→ REQUISITOS DA TAREFA
Copie todo o material abaixo, linha por linha, sem qualquer alteração.

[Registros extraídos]
---------------
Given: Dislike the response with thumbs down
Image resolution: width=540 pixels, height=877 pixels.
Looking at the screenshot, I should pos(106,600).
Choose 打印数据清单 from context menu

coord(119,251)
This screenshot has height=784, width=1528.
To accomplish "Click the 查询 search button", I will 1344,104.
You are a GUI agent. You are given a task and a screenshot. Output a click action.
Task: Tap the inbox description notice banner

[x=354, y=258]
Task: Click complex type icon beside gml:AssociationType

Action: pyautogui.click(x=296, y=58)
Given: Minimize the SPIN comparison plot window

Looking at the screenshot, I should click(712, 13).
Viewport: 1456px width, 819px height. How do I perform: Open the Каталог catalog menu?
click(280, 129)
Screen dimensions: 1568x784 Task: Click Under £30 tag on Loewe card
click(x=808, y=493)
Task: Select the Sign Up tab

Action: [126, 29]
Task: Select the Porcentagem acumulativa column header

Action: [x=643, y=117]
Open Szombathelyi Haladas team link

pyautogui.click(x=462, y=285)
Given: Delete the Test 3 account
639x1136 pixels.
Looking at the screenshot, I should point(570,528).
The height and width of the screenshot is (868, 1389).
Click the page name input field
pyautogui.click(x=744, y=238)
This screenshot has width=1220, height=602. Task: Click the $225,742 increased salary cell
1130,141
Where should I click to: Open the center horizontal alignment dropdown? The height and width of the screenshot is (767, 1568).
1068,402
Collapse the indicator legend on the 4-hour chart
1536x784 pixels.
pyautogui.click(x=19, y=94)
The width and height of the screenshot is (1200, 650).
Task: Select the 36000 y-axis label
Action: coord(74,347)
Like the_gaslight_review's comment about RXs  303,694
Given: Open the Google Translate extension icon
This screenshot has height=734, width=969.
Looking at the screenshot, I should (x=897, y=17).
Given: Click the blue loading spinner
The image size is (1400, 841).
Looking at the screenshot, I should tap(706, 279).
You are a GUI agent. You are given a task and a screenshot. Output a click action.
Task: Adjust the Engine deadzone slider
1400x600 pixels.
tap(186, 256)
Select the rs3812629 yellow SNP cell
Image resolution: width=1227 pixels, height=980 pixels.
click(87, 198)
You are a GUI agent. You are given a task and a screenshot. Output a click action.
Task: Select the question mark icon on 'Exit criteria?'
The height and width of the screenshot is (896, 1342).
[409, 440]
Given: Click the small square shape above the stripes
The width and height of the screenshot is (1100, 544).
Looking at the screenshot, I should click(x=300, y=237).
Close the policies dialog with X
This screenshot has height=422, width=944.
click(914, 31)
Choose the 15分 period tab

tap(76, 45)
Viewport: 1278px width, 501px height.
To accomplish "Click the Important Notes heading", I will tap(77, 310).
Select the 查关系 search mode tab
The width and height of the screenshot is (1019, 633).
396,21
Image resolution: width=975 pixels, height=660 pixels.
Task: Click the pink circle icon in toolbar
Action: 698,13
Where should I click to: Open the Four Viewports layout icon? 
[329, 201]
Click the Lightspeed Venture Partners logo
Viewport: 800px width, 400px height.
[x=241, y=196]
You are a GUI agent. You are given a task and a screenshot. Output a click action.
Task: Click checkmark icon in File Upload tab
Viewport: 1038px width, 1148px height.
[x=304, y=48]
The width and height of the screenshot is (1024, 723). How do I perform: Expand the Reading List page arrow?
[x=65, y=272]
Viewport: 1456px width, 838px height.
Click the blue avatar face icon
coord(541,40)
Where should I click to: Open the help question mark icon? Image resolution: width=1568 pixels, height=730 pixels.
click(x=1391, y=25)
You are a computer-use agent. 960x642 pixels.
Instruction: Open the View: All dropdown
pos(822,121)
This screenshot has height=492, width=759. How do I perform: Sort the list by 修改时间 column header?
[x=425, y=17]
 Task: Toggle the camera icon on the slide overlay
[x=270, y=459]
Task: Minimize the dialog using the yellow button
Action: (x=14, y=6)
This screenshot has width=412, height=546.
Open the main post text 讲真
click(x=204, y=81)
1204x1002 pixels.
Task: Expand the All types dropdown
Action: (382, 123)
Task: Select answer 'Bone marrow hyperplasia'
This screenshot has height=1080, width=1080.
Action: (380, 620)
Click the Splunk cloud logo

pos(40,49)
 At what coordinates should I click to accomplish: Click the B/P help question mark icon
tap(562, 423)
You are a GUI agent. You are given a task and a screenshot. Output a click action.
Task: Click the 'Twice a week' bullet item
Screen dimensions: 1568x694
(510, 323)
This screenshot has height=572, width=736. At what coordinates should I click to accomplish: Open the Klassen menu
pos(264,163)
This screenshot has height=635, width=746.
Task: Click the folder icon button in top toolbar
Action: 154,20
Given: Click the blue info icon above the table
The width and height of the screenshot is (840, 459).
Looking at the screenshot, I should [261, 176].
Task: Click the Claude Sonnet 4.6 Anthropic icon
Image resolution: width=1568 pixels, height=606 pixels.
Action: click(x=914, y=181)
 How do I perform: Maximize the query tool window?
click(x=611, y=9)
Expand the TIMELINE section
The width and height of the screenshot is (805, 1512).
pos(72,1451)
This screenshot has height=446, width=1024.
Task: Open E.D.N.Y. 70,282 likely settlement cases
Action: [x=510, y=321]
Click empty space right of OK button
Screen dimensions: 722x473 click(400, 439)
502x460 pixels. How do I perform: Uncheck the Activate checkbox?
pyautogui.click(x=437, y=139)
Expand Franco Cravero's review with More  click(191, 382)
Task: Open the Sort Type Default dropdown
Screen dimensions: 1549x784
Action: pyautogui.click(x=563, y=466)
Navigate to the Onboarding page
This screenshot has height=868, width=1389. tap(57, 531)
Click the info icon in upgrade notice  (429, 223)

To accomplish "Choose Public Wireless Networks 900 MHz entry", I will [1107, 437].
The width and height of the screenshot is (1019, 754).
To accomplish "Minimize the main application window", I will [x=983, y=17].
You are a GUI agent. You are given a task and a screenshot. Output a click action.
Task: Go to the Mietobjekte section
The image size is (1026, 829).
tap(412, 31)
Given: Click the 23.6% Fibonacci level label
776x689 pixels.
---------------
→ RESULTADO DO EXERCÍCIO
Given: Dislike the response with thumbs down
Image resolution: width=540 pixels, height=877 pixels.
Looking at the screenshot, I should pos(106,600).
Choose 打印数据清单 from context menu

coord(119,251)
This screenshot has height=784, width=1528.
To accomplish "Click the 查询 search button", I will 1344,104.
You are a GUI agent. You are given a task and a screenshot. Output a click action.
Task: Tap the inbox description notice banner

[x=354, y=258]
Task: Click complex type icon beside gml:AssociationType

Action: pyautogui.click(x=296, y=58)
Given: Minimize the SPIN comparison plot window

Looking at the screenshot, I should click(712, 13).
Viewport: 1456px width, 819px height. How do I perform: Open the Каталог catalog menu?
click(280, 129)
Screen dimensions: 1568x784 Task: Click Under £30 tag on Loewe card
click(x=808, y=493)
Task: Select the Sign Up tab

Action: [126, 29]
Task: Select the Porcentagem acumulativa column header

Action: [x=643, y=117]
Open Szombathelyi Haladas team link

pyautogui.click(x=462, y=285)
Given: Delete the Test 3 account
639x1136 pixels.
Looking at the screenshot, I should point(570,528).
The height and width of the screenshot is (868, 1389).
Click the page name input field
pyautogui.click(x=744, y=238)
This screenshot has width=1220, height=602. Task: Click the $225,742 increased salary cell
1130,141
Where should I click to: Open the center horizontal alignment dropdown? The height and width of the screenshot is (767, 1568).
1068,402
Collapse the indicator legend on the 4-hour chart
1536x784 pixels.
pyautogui.click(x=19, y=94)
The width and height of the screenshot is (1200, 650).
Task: Select the 36000 y-axis label
Action: coord(74,347)
Like the_gaslight_review's comment about RXs  303,694
Given: Open the Google Translate extension icon
This screenshot has height=734, width=969.
Looking at the screenshot, I should (x=897, y=17).
Given: Click the blue loading spinner
The image size is (1400, 841).
Looking at the screenshot, I should tap(706, 279).
You are a GUI agent. You are given a task and a screenshot. Output a click action.
Task: Adjust the Engine deadzone slider
1400x600 pixels.
tap(186, 256)
Select the rs3812629 yellow SNP cell
Image resolution: width=1227 pixels, height=980 pixels.
click(87, 198)
You are a GUI agent. You are given a task and a screenshot. Output a click action.
Task: Select the question mark icon on 'Exit criteria?'
The height and width of the screenshot is (896, 1342).
[409, 440]
Given: Click the small square shape above the stripes
The width and height of the screenshot is (1100, 544).
Looking at the screenshot, I should click(x=300, y=237).
Close the policies dialog with X
This screenshot has height=422, width=944.
click(914, 31)
Choose the 15分 period tab

tap(76, 45)
Viewport: 1278px width, 501px height.
To accomplish "Click the Important Notes heading", I will tap(77, 310).
Select the 查关系 search mode tab
The width and height of the screenshot is (1019, 633).
396,21
Image resolution: width=975 pixels, height=660 pixels.
Task: Click the pink circle icon in toolbar
Action: 698,13
Where should I click to: Open the Four Viewports layout icon? 
[329, 201]
Click the Lightspeed Venture Partners logo
Viewport: 800px width, 400px height.
[x=241, y=196]
You are a GUI agent. You are given a task and a screenshot. Output a click action.
Task: Click checkmark icon in File Upload tab
Viewport: 1038px width, 1148px height.
[x=304, y=48]
The width and height of the screenshot is (1024, 723). How do I perform: Expand the Reading List page arrow?
[x=65, y=272]
Viewport: 1456px width, 838px height.
Click the blue avatar face icon
coord(541,40)
Where should I click to: Open the help question mark icon? Image resolution: width=1568 pixels, height=730 pixels.
click(x=1391, y=25)
You are a computer-use agent. 960x642 pixels.
Instruction: Open the View: All dropdown
pos(822,121)
This screenshot has height=492, width=759. How do I perform: Sort the list by 修改时间 column header?
[x=425, y=17]
 Task: Toggle the camera icon on the slide overlay
[x=270, y=459]
Task: Minimize the dialog using the yellow button
Action: (x=14, y=6)
This screenshot has width=412, height=546.
Open the main post text 讲真
click(x=204, y=81)
1204x1002 pixels.
Task: Expand the All types dropdown
Action: (382, 123)
Task: Select answer 'Bone marrow hyperplasia'
This screenshot has height=1080, width=1080.
Action: (380, 620)
Click the Splunk cloud logo

pos(40,49)
 At what coordinates should I click to accomplish: Click the B/P help question mark icon
tap(562, 423)
You are a GUI agent. You are given a task and a screenshot. Output a click action.
Task: Click the 'Twice a week' bullet item
Screen dimensions: 1568x694
(510, 323)
This screenshot has height=572, width=736. At what coordinates should I click to accomplish: Open the Klassen menu
pos(264,163)
This screenshot has height=635, width=746.
Task: Click the folder icon button in top toolbar
Action: 154,20
Given: Click the blue info icon above the table
The width and height of the screenshot is (840, 459).
Looking at the screenshot, I should [261, 176].
Task: Click the Claude Sonnet 4.6 Anthropic icon
Image resolution: width=1568 pixels, height=606 pixels.
Action: click(x=914, y=181)
 How do I perform: Maximize the query tool window?
click(x=611, y=9)
Expand the TIMELINE section
The width and height of the screenshot is (805, 1512).
pos(72,1451)
This screenshot has height=446, width=1024.
Task: Open E.D.N.Y. 70,282 likely settlement cases
Action: [x=510, y=321]
Click empty space right of OK button
Screen dimensions: 722x473 click(400, 439)
502x460 pixels. How do I perform: Uncheck the Activate checkbox?
pyautogui.click(x=437, y=139)
Expand Franco Cravero's review with More  click(191, 382)
Task: Open the Sort Type Default dropdown
Screen dimensions: 1549x784
Action: pyautogui.click(x=563, y=466)
Navigate to the Onboarding page
This screenshot has height=868, width=1389. tap(57, 531)
Click the info icon in upgrade notice  (429, 223)

To accomplish "Choose Public Wireless Networks 900 MHz entry", I will [1107, 437].
The width and height of the screenshot is (1019, 754).
To accomplish "Minimize the main application window", I will [x=983, y=17].
You are a GUI agent. You are given a task and a screenshot. Output a click action.
Task: Go to the Mietobjekte section
The image size is (1026, 829).
tap(412, 31)
Given: Click the 23.6% Fibonacci level label
776x689 pixels.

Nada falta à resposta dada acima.